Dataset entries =
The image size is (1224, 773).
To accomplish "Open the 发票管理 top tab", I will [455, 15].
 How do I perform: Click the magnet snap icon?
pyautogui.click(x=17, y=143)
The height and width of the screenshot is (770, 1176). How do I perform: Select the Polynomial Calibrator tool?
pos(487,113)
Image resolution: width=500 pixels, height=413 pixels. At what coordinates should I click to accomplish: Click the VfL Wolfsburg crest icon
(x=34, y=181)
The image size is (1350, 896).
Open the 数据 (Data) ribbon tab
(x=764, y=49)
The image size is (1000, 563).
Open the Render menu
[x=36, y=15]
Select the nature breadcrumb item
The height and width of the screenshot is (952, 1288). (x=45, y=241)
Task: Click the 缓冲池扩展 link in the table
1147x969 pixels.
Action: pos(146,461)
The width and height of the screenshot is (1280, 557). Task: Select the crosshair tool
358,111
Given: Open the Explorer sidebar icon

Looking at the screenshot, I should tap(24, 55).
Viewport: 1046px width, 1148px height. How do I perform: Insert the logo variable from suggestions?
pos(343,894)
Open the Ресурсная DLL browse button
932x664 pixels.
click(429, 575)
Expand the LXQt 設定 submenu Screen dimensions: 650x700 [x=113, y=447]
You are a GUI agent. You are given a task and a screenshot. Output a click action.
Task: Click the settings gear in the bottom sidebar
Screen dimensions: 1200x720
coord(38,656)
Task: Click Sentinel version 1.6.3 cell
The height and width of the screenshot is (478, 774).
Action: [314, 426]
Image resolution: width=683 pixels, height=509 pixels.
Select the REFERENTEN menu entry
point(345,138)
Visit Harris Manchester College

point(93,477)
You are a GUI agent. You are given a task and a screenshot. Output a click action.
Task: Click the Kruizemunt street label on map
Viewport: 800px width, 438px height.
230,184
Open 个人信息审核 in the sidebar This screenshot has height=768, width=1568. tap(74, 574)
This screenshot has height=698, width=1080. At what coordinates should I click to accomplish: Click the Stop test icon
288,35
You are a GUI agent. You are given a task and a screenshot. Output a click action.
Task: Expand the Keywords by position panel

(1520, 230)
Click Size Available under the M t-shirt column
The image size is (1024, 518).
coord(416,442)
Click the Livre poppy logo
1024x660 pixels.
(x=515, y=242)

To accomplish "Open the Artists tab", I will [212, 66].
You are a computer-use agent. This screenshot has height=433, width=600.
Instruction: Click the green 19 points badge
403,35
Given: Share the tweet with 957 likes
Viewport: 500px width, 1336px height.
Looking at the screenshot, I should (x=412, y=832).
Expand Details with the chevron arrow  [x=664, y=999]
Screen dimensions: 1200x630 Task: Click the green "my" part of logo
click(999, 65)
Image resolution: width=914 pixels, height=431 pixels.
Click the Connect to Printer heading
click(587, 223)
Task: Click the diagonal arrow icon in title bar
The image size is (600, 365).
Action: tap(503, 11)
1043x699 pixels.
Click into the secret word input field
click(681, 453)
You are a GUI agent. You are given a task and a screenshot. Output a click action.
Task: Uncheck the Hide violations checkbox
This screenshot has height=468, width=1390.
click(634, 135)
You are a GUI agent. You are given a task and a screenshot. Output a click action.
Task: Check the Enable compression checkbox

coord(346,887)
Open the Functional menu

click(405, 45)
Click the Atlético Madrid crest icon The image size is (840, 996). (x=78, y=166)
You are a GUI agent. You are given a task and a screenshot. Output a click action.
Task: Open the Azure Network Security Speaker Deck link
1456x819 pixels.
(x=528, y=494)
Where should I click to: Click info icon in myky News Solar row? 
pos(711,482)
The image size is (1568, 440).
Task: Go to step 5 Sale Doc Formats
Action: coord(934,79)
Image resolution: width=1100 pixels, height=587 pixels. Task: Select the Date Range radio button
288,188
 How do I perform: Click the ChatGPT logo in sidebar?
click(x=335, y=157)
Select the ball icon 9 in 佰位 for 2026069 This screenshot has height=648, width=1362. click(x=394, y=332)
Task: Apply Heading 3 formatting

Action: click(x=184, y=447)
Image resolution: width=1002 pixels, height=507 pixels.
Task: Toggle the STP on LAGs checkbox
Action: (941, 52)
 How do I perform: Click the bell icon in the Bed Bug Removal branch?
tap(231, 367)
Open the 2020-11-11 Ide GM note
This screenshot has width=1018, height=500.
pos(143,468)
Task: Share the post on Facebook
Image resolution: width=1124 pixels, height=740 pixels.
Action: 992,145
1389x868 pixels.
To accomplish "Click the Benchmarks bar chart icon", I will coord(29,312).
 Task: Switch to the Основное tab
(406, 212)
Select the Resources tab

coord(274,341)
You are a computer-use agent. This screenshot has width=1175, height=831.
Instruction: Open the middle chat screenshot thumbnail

Task brief = Print again the lines of the entries above that fall between the line holding "Image resolution: width=683" and the line holding "Given: Share the tweet with 957 likes", inclusive, exactly as they stand.

Exercise result =
Image resolution: width=683 pixels, height=509 pixels.
Select the REFERENTEN menu entry
point(345,138)
Visit Harris Manchester College

point(93,477)
You are a GUI agent. You are given a task and a screenshot. Output a click action.
Task: Click the Kruizemunt street label on map
Viewport: 800px width, 438px height.
230,184
Open 个人信息审核 in the sidebar This screenshot has height=768, width=1568. tap(74, 574)
This screenshot has height=698, width=1080. At what coordinates should I click to accomplish: Click the Stop test icon
288,35
You are a GUI agent. You are given a task and a screenshot. Output a click action.
Task: Expand the Keywords by position panel

(1520, 230)
Click Size Available under the M t-shirt column
The image size is (1024, 518).
coord(416,442)
Click the Livre poppy logo
1024x660 pixels.
(x=515, y=242)

To accomplish "Open the Artists tab", I will [212, 66].
You are a computer-use agent. This screenshot has height=433, width=600.
Instruction: Click the green 19 points badge
403,35
Given: Share the tweet with 957 likes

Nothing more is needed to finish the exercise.